# SOURCE PASSAGE

------------------------

Petroutsa v. H. C. Schrader Co.

80 So. 486, 76 Fla. 574, 1918 Fla. LEXIS 370
CourtSupreme Court of Florida
DecidedDecember 21, 1918
StatusPublished
Cited by10 cases

This text of 80 So. 486 (Petroutsa v. H. C. Schrader Co.) is published on Counsel Stack Legal Research, covering Supreme Court of Florida primary law. Counsel Stack provides free access to over 12 million legal documents including statutes, case law, regulations, and constitutions.

Bluebook
Petroutsa v. H. C. Schrader Co., 80 So. 486, 76 Fla. 574, 1918 Fla. LEXIS 370 (Fla. 1918).

Opinion

Ellis, J.

H. C. Schrader Company, a corporation, hereinafter called the plaintiff, brought an action in the Circuit Court for Manatee County against D. Petroutsa, who will be referred to as the defendant in this opinion, upon eight promissory notes aggregating the sume of seventeen hundred dollars and ranging in dates from August 27, 1914, to May 13,1915. The notes dater August, September and October were payable five months after date, those dated November, December, January, March and May were payable on demand. All the notes bore interest at the rate of eight per cent per annum from date. Those payable five months after date aggregated the sum of seven hundred dollars, and those payable on demand one thousand dollars.

The defendant pleaded payment. There was a verdict and judgment for the plaintiff, and the defendant seeks here to reverse the judgment upon writ of error.

There are many assignments of error, seventy-seven in number, involving rulings of the Court upon the admission and rejection of evidence and the giving and refusing of instructions to the jury.

The single question presented by the record as we read it is one of the application of payments.

The evidence consists mainly of documentary evidence composed of the eight promissory notes, a statement of an open account between the plaintiff and defendant, on account sales of celery sold by the plaintiff for the account of defendant, and some correspondence between the plaintiff and brokers or commission merchants to whom the celery was shipped by plaintiff after taking it over from the defendant. The defendant was a truck farmer to whom the plaintiff made certain advances to enable him to mature and harvest a crop of celery.

------------------------

# DATA LISTING
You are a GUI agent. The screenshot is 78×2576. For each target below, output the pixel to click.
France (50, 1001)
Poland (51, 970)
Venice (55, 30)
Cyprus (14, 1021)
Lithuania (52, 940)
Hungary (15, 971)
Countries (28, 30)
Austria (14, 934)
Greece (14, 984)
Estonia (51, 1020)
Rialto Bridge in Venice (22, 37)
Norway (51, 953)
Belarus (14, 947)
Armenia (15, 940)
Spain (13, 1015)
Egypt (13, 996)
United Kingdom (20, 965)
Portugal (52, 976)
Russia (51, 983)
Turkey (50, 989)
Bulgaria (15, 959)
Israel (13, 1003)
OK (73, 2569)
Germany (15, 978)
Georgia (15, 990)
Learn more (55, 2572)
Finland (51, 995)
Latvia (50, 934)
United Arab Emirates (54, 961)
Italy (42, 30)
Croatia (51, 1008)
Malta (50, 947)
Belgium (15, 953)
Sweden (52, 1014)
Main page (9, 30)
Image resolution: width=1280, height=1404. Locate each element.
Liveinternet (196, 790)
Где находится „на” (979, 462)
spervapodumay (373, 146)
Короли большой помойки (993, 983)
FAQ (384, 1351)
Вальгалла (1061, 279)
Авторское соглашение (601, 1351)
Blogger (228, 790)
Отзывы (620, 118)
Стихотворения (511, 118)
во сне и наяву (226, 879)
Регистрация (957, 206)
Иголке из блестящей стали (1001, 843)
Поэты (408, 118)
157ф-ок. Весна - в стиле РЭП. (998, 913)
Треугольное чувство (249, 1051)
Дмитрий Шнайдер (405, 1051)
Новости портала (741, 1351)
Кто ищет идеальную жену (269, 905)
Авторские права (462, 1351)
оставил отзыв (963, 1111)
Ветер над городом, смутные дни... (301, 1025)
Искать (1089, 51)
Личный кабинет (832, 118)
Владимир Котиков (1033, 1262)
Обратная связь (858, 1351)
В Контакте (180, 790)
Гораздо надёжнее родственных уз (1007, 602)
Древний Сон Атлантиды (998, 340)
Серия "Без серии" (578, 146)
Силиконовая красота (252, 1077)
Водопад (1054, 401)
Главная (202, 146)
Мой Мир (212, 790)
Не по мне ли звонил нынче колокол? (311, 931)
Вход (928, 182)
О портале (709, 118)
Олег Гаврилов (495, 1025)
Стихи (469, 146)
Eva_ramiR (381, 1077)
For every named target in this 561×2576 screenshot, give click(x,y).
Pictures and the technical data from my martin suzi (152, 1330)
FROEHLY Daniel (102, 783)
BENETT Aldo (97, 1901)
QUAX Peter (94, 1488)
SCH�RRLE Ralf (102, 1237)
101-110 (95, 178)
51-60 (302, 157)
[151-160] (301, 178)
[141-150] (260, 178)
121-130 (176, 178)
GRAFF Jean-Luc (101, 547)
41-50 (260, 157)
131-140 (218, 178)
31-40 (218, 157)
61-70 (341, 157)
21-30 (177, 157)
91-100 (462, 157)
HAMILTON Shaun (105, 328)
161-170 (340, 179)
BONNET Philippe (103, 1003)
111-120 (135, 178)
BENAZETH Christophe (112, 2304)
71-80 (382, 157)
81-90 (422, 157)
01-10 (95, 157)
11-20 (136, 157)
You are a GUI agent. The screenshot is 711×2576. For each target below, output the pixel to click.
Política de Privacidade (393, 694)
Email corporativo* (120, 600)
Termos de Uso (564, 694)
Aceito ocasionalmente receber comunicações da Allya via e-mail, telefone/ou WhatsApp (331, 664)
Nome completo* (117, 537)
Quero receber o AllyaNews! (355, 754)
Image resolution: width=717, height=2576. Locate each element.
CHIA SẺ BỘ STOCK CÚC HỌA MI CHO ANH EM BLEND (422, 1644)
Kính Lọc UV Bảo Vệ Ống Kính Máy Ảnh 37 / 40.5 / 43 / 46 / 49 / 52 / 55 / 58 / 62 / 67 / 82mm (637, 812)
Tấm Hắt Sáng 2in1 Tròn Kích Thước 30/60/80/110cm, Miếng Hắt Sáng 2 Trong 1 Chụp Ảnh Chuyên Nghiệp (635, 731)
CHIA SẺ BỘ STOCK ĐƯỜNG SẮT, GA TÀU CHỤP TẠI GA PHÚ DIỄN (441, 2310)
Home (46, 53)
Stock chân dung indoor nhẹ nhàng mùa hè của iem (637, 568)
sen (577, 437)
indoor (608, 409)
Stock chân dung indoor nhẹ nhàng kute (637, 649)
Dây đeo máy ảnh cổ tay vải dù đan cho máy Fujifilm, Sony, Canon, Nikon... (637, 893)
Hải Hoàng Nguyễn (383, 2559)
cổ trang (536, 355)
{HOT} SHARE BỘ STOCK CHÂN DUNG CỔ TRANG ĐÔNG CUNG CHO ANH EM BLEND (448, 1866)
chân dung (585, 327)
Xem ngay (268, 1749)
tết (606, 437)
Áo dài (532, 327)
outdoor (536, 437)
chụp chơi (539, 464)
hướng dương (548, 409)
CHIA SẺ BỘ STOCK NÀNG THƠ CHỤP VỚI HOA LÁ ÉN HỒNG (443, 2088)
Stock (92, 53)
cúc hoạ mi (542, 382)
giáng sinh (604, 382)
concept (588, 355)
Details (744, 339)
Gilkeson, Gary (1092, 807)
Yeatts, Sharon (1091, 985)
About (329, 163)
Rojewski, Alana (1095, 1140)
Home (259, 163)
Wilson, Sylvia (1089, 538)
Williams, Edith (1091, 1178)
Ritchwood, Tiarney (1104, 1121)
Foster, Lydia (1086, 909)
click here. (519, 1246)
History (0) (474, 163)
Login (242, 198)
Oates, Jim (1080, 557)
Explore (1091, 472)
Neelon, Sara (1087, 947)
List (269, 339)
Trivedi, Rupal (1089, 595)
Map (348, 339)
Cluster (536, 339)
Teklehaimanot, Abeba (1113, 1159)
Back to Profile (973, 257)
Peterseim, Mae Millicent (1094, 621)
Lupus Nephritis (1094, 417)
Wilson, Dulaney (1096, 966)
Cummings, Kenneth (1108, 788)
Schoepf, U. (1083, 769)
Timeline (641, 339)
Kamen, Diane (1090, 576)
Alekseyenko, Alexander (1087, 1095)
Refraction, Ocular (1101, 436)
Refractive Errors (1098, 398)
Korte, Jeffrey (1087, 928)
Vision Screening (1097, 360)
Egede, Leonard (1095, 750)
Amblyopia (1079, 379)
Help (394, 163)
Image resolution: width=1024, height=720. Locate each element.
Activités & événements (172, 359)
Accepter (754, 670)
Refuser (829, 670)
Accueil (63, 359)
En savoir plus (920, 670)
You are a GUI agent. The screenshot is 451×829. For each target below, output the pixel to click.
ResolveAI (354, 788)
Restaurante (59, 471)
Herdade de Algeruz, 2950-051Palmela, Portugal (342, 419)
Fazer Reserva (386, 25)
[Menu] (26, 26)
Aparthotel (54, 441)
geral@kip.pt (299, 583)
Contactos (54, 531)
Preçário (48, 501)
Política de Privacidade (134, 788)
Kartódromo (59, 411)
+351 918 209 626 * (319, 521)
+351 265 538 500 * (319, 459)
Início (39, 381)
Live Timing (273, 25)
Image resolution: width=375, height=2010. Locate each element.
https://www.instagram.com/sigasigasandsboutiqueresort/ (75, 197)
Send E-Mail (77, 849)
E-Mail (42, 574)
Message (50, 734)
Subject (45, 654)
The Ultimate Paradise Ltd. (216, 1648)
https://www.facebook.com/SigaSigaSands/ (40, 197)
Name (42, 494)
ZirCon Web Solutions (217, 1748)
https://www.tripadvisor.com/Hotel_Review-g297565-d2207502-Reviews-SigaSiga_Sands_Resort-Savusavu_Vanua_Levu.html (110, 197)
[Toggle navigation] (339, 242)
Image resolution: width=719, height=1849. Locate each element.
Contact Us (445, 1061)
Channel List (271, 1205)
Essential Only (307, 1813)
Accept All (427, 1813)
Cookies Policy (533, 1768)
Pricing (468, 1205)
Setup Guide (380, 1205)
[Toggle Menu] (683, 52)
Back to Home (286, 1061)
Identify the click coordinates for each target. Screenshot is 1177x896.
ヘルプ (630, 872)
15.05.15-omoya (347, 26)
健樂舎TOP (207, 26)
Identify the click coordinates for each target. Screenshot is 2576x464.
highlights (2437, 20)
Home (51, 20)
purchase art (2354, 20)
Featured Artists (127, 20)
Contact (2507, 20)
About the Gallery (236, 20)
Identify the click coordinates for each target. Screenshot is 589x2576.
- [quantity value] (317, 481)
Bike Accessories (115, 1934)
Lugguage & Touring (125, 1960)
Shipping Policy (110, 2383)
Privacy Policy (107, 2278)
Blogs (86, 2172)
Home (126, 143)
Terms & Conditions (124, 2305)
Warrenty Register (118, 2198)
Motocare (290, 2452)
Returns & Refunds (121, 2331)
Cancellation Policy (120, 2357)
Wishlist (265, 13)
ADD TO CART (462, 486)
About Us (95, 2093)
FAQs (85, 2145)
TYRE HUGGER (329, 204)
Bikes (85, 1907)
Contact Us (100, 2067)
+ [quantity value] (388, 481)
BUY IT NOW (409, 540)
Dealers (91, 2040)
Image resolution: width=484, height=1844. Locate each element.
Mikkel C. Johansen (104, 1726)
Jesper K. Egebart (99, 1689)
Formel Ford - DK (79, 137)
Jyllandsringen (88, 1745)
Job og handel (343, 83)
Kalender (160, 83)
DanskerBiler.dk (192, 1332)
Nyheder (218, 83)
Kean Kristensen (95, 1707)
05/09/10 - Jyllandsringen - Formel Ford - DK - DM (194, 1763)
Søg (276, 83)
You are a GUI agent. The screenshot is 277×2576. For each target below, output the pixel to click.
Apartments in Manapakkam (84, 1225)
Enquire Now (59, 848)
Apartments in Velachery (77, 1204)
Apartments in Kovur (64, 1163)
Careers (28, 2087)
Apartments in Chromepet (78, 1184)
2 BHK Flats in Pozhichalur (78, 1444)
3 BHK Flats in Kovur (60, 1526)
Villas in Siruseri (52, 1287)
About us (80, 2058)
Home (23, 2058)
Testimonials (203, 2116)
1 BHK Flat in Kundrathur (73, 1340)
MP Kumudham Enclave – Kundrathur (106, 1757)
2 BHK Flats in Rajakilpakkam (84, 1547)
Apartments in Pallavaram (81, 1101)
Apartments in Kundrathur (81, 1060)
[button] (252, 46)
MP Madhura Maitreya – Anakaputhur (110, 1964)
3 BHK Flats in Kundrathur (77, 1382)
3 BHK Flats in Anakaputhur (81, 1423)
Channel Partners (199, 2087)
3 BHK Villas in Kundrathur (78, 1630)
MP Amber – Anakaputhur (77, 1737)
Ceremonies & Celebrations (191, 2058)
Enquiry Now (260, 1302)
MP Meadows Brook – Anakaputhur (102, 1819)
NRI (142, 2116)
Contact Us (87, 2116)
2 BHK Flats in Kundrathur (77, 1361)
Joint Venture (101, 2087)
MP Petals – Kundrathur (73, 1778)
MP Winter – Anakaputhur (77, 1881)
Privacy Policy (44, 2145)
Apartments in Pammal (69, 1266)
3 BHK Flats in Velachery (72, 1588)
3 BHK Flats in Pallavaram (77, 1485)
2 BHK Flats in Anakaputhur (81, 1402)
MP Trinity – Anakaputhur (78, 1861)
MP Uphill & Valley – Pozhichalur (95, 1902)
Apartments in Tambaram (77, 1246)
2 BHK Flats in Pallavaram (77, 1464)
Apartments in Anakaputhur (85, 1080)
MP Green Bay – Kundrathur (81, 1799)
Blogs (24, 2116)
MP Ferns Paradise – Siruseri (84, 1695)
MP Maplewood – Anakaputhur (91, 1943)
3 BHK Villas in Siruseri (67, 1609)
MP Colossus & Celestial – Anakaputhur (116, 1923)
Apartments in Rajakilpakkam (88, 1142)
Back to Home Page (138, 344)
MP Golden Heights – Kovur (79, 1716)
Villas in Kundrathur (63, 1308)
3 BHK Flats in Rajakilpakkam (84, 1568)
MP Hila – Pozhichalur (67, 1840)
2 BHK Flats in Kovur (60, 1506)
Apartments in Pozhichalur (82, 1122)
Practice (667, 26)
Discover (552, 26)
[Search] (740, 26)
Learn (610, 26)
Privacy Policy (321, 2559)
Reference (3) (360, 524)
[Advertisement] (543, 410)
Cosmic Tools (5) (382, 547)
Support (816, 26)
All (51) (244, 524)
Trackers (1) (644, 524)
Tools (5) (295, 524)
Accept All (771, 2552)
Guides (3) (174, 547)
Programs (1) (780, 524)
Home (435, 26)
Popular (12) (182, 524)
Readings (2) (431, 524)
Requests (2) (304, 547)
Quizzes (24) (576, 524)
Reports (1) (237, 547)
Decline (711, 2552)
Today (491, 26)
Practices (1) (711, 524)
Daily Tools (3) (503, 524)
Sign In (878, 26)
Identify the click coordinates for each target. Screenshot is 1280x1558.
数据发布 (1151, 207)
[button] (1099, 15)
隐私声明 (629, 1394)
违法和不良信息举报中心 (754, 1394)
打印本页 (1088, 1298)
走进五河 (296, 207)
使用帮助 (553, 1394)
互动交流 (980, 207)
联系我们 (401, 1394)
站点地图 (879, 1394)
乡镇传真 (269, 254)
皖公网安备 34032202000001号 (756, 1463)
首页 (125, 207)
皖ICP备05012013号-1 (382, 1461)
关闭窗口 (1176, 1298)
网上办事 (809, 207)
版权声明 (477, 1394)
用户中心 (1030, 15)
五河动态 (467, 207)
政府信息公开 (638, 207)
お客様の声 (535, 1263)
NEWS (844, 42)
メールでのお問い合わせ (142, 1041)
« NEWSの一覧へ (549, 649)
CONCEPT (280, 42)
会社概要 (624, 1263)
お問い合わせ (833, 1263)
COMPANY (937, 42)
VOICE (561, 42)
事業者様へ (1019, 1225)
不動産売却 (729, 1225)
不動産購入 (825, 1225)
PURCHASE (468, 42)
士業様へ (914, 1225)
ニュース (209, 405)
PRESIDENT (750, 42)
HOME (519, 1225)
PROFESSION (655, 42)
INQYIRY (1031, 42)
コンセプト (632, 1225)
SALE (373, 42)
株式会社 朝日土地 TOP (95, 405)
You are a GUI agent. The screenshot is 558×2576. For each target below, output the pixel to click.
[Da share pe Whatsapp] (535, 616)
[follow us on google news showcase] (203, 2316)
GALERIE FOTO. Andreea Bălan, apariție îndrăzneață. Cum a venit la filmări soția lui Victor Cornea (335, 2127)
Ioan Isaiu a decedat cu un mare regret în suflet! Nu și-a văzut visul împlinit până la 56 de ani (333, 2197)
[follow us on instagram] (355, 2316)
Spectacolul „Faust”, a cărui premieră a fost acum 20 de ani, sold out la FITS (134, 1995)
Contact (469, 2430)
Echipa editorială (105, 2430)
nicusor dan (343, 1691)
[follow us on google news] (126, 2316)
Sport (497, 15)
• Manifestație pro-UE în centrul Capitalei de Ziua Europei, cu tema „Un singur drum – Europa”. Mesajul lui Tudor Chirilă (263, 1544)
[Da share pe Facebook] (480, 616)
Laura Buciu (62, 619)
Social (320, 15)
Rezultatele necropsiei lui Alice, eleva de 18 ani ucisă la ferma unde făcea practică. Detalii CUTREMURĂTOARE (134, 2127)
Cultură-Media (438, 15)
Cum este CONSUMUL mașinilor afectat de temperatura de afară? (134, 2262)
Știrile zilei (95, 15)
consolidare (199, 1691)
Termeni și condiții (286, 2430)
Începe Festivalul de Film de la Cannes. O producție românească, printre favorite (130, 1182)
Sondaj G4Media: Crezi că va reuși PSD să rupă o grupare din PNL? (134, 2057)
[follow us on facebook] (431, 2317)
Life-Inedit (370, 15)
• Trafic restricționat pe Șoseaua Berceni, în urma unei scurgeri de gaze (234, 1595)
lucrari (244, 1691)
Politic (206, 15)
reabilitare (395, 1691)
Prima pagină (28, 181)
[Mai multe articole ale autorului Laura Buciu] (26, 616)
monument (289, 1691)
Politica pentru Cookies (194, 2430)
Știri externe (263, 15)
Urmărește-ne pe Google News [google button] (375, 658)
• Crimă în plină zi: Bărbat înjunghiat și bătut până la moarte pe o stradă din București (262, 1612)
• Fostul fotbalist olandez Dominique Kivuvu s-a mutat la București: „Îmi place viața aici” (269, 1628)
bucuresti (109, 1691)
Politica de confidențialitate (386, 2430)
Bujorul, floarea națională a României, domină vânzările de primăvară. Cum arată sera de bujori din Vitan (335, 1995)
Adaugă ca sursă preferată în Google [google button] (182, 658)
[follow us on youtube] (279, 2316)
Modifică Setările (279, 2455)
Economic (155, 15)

------------------------

# TASK LIST
1) Retype the portion of the court opinion starting at "H. C. Schrader Company, a" and ending at "one thousand dollars.".
2) Continue the court opinion from the point where it stops.
Nothing in the items is needed for the work here.

# ANSWERS BY ITEM
1)
H. C. Schrader Company, a corporation, hereinafter called the plaintiff, brought an action in the Circuit Court for Manatee County against D. Petroutsa, who will be referred to as the defendant in this opinion, upon eight promissory notes aggregating the sume of seventeen hundred dollars and ranging in dates from August 27, 1914, to May 13,1915. The notes dater August, September and October were payable five months after date, those dated November, December, January, March and May were payable on demand. All the notes bore interest at the rate of eight per cent per annum from date. Those payable five months after date aggregated the sum of seven hundred dollars, and those payable on demand one thousand dollars.

2)
[576]*576Their transactions began so far as the record discloses with a written contract dated August 27, 1914, and closed according to a statement of account by plaintiff on March 3, 1916, when the defendant was credited with a freight overcharge amounting to four dollars and forty cents. The item next appearing upon the account and preceding the last, was a credit to the- defendant of fifteen dollars and seventy-five cents, and dated September 17, 1915; the items next preceding were in April, 1915. So it may be said that the account was practically closed April 30, 1915, when the defendant was credited with returns upon a car of -celery in the sum of fifty dollars.

The contract between the parties which the defendant introduced in evidence was as follows:

“AGREEMENT
“This agreement made and entered into this 27th day of August, A. D. 1914, by and between H. G. Schrader Company of Jacksonville, Florida, party of the first part, and James Petroutsi of Shell Beach, Manatee County, State of Florida, party of the second part;
“WITNESSETH:
“That for and in consideration of the sum of Three Hundred. advanced to second party by the said first party, said sum being advanced to aid second party in the business of planting, maturing :and harvesting twenty-five acres of celery during fall of 1914, and spring of 1915, on lands of second party at Shell Beach, Florida. It is mutually agreed as follows:
“That first party shall make other and further advances as shall be deemed necessary, the total sum thereby not exceeding the sum of One Thousand Dollars.
[577]*577“That second party shall secure each advance made and to he made by his promissory note.
“That first party shall retain from the proceeds of said crop all sums advanced and to be advanced hereunder, together with a brokerage of ten cents per package for handling same.
“In witness whereof the said parties have hereunto set their hand's and seals the day aforesaid.
“Signed, sealed' and delivered in our presence.
“H. C. Schrader Company, (Seal)
“By J. O. Alsobrook, as agent (Seal)
“D. Petroutsa, (Seal)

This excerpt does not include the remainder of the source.